INFORMATION PROVIDED START

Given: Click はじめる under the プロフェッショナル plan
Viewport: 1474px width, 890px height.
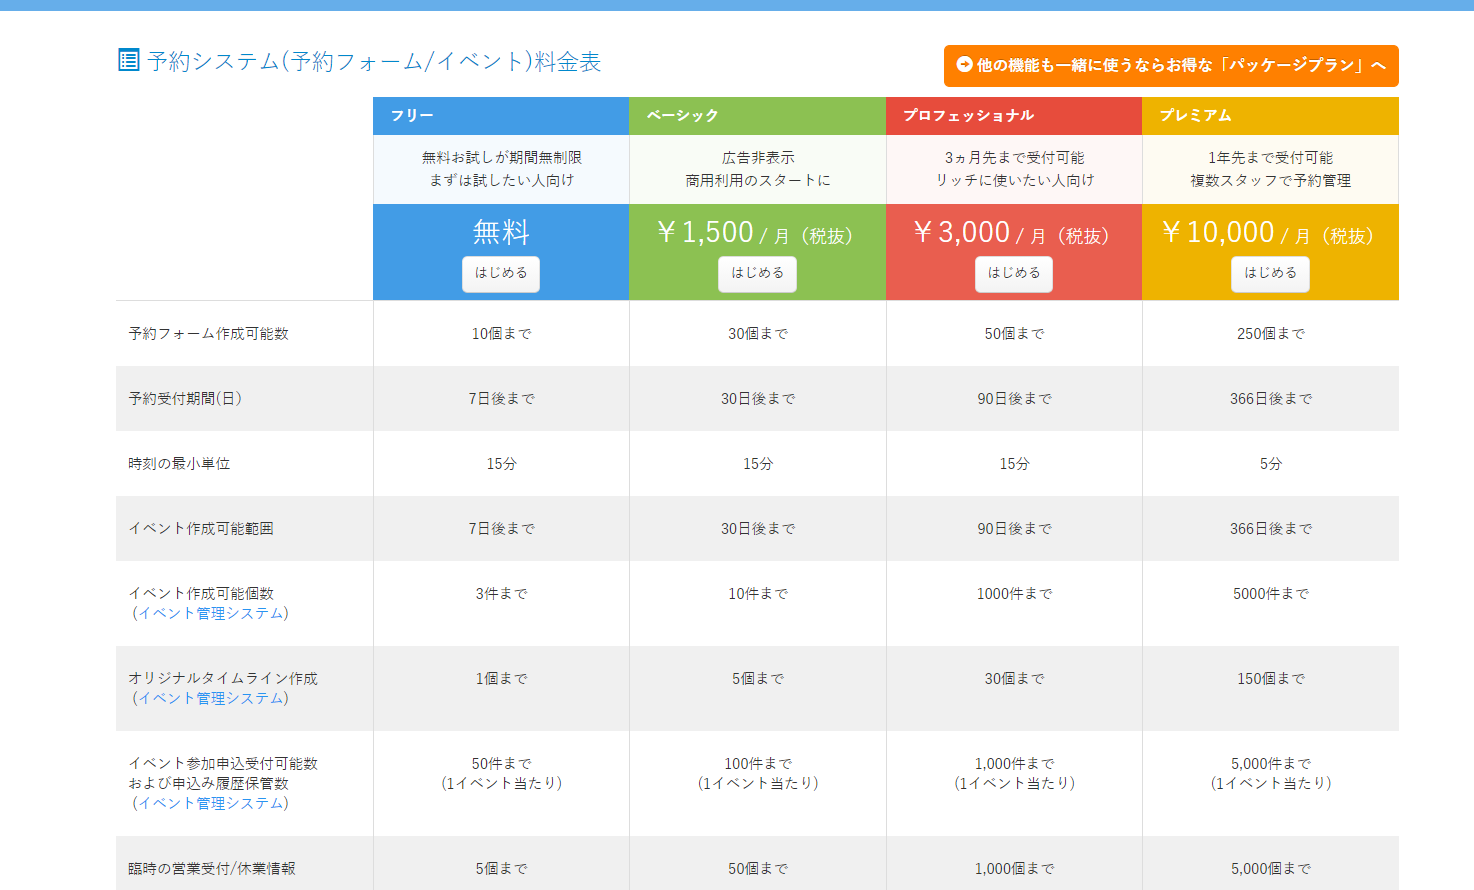Looking at the screenshot, I should (1013, 273).
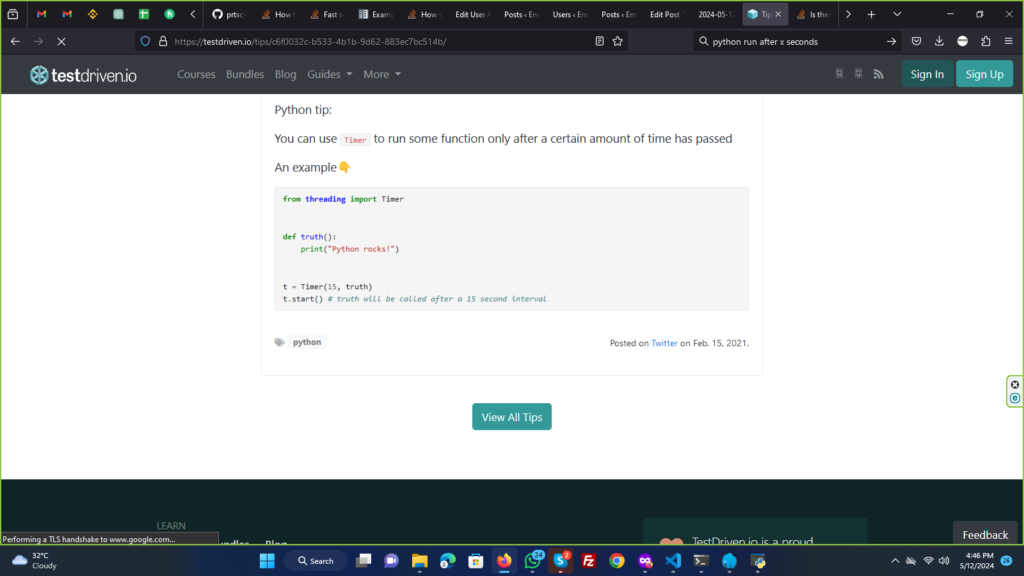This screenshot has width=1024, height=576.
Task: Show hidden system tray icons
Action: point(895,561)
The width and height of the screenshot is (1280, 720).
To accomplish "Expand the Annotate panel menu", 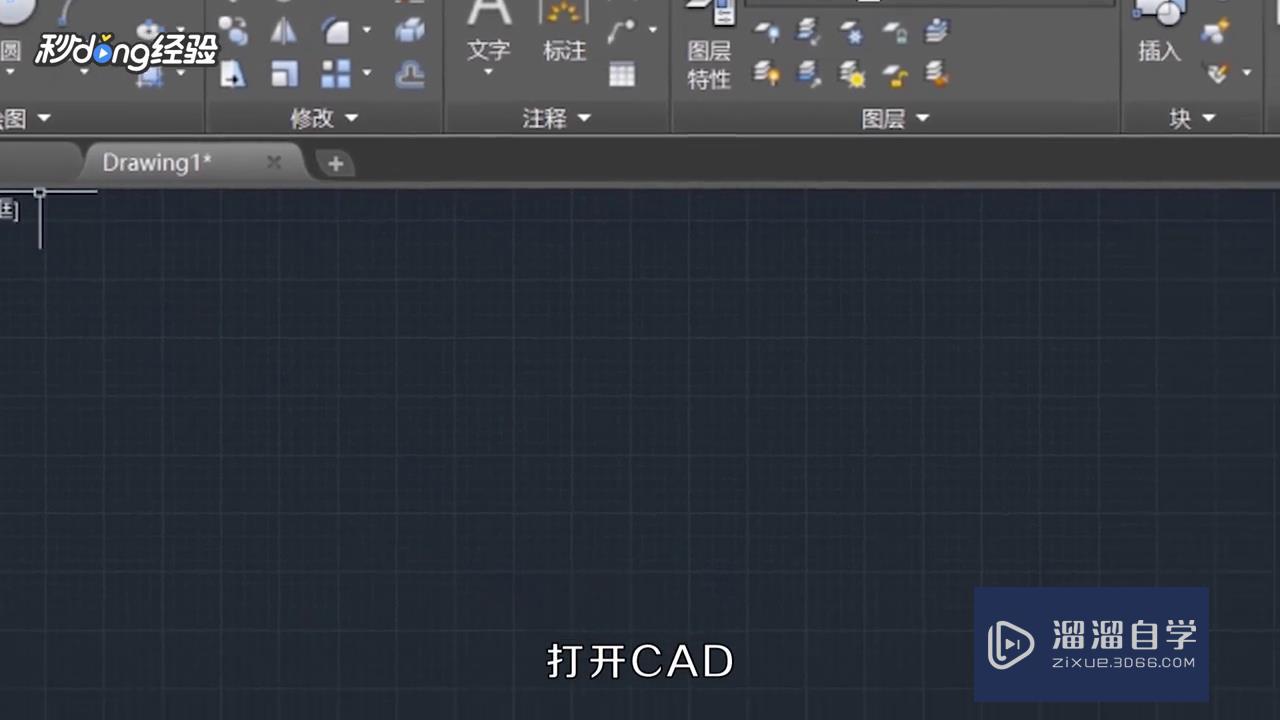I will pos(584,118).
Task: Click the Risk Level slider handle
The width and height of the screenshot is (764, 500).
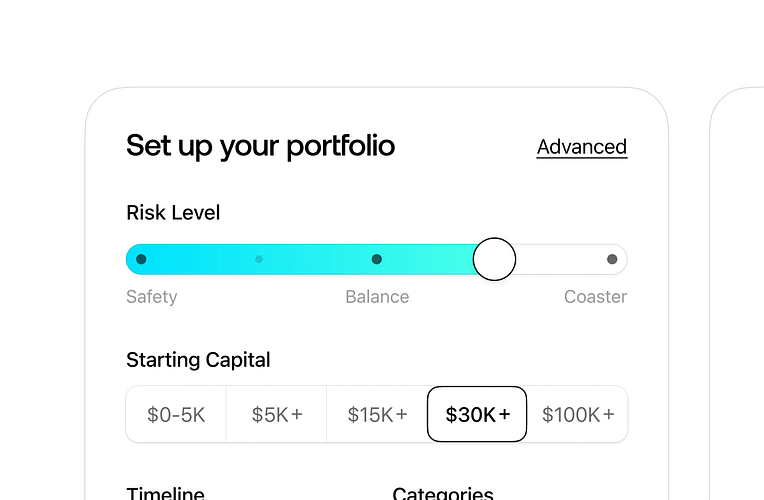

INFORMATION PROVIDED END

Everything from the line holding "Task: Click the Risk Level slider handle" through the last line of the listing should be written out exactly, except for the pictures.

Task: Click the Risk Level slider handle
The width and height of the screenshot is (764, 500).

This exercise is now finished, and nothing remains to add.